__Task item__:
Below are the records; return every line from the one that contains "You are a GUI" to the last, exactly, skipping the pictures.

BEGIN Provided data

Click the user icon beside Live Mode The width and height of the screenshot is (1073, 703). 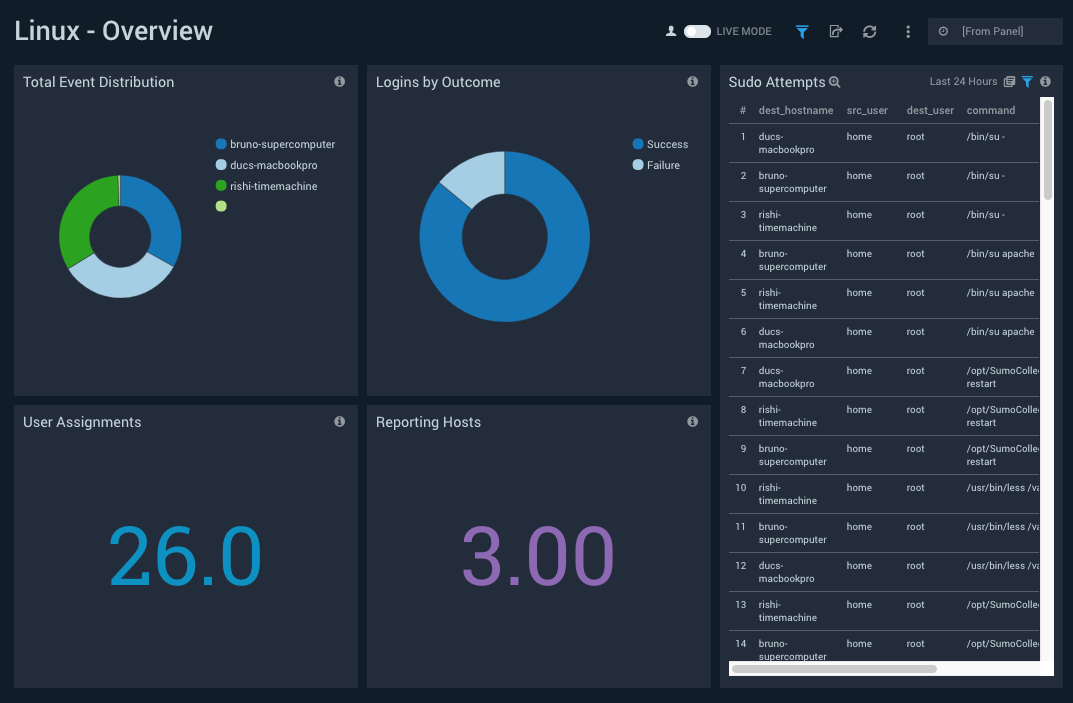point(670,31)
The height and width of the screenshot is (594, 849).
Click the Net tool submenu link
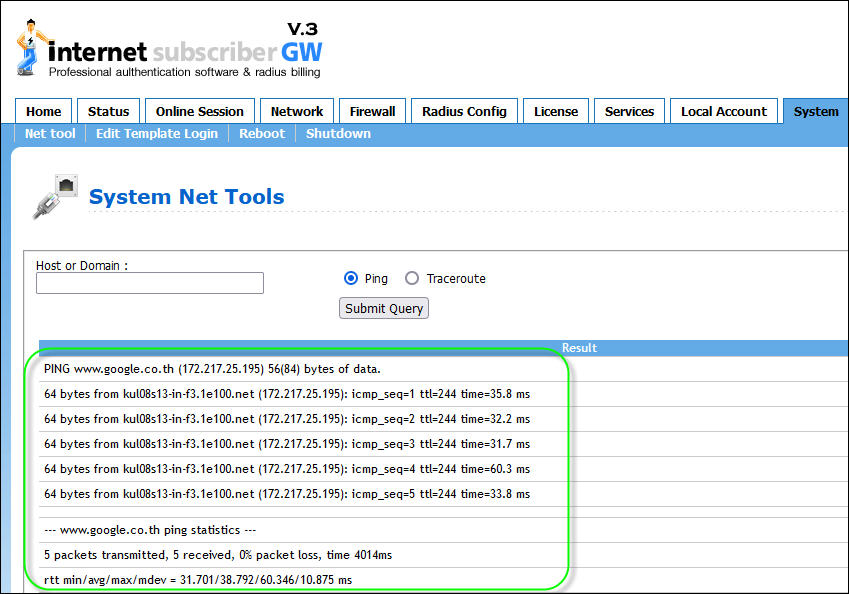pos(50,134)
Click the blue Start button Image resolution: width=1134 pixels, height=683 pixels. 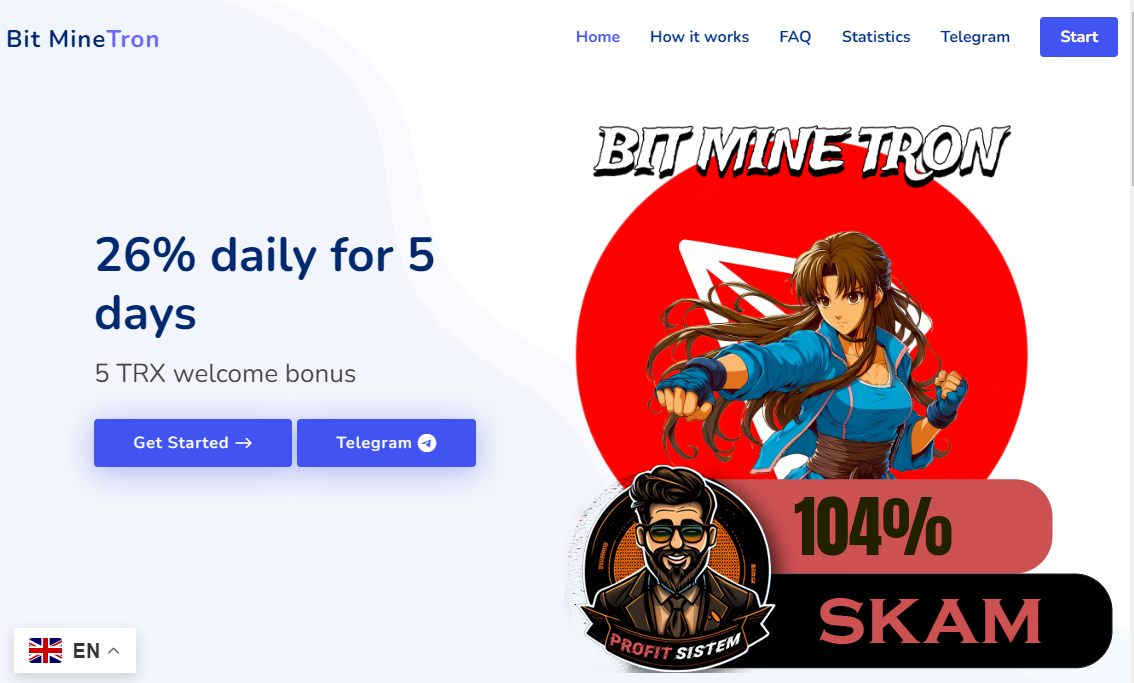[x=1078, y=37]
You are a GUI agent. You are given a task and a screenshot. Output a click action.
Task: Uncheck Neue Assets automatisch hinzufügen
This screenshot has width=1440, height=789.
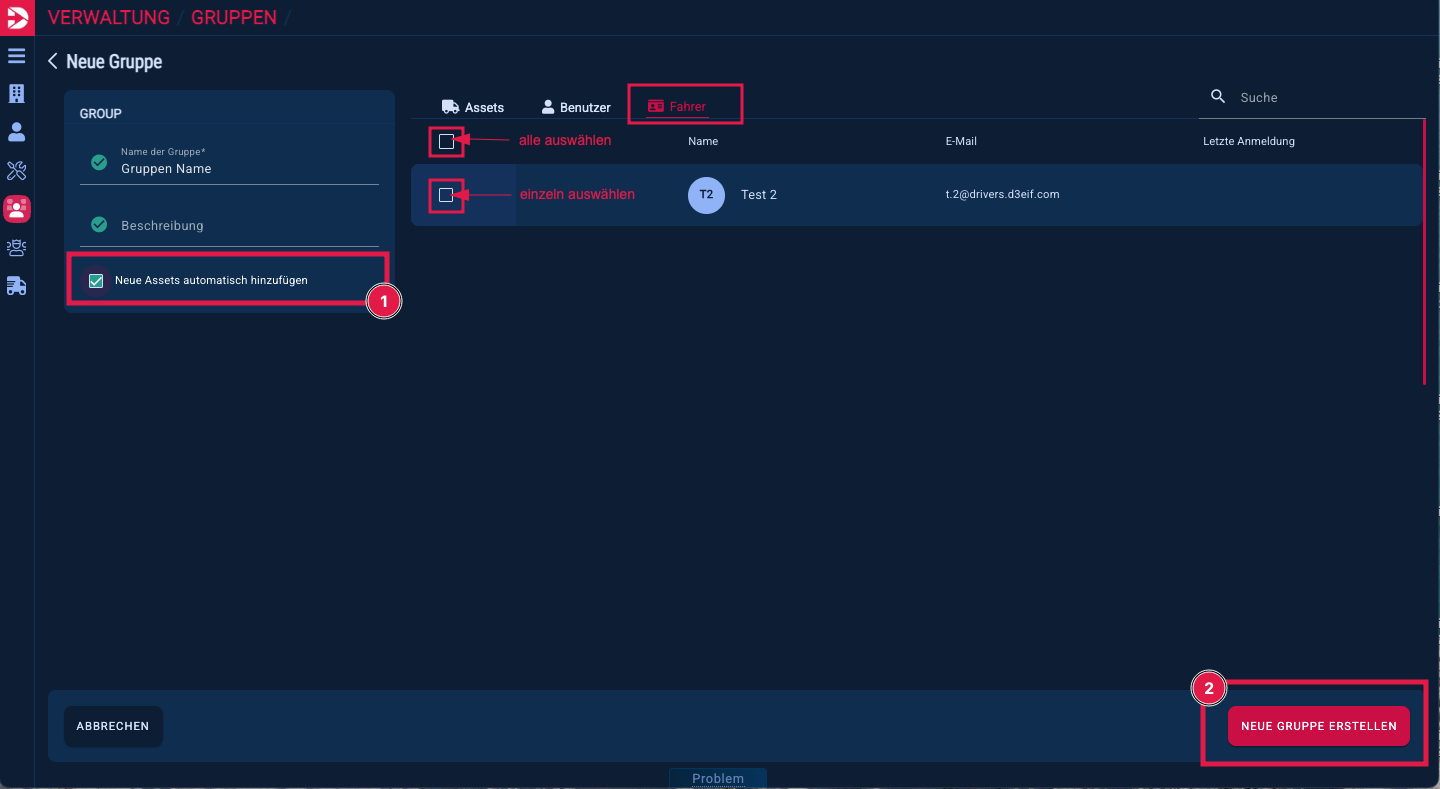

END Provided data

__Problem solution__:
You are a GUI agent. You are given a task and a screenshot. Output a click action.
Task: Uncheck Neue Assets automatisch hinzufügen
This screenshot has width=1440, height=789.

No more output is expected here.